Concussions Age the Brain

Concussion litigation

Concussions, and even milder head injuries, might speed up the pace at which your brain naturally ages.  Injuries to the head cause signaling pathways in the brain to break down more quickly than they would if the injury had never been sustained.

Concussion Research from U.Michigan

The University of Michigan School of Kinesiology and Health System examined college studentsand compared those with a history of concussions to those without.  They found significant differences in balance, gait, and the brain’s electrical activity.  Interestingly, the differences were seen in attention and impulse control. As we age, the connections between the neurons in our brain become less smooth and less straight. The pathways breakdown and so the connections go more slowly. Most disturbingly, the declines were not short term — they were seen in the brain injury group as far as six years from the head injury. The differences between the groups was slight, but measurable.

Don’t Panic

Steven Broglio is an assistant professor of kinesiology and director of the Neurotrama Research Laboratory and wants to emphasize that people should not panic.  Having a head injury in no way guarantees that your brain will age faster or that you will develop Alzheimer’s, scientists are not sure yet how these things interact or why head trauma might cause accelerated aging.
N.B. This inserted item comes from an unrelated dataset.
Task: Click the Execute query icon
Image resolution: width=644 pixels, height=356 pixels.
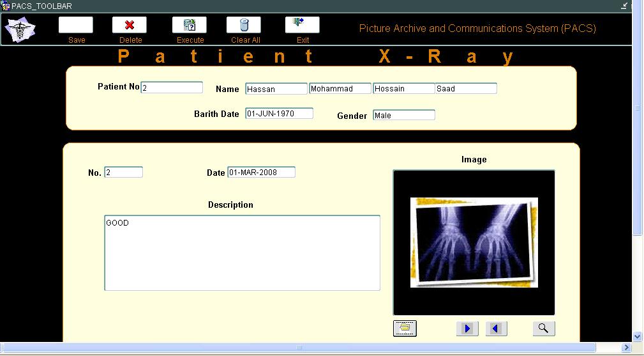Action: pyautogui.click(x=190, y=25)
Other things also impact the aging of your brain, including drugs, physical exercise, and “exercising” your brain.  It is likely that concussions are just one factor out of many.  It is also likely that one concussion isn’t enough to do the damage — it is repeated head injuries that really heighten your risk.

Future Study

The group of researches is planning to expand the study beyond just college students and look at people in their 20s, 40, and 60s.  They hope to compare the differences over time between people who had concussions in high school and those who did not and to see how those differences play out longterm.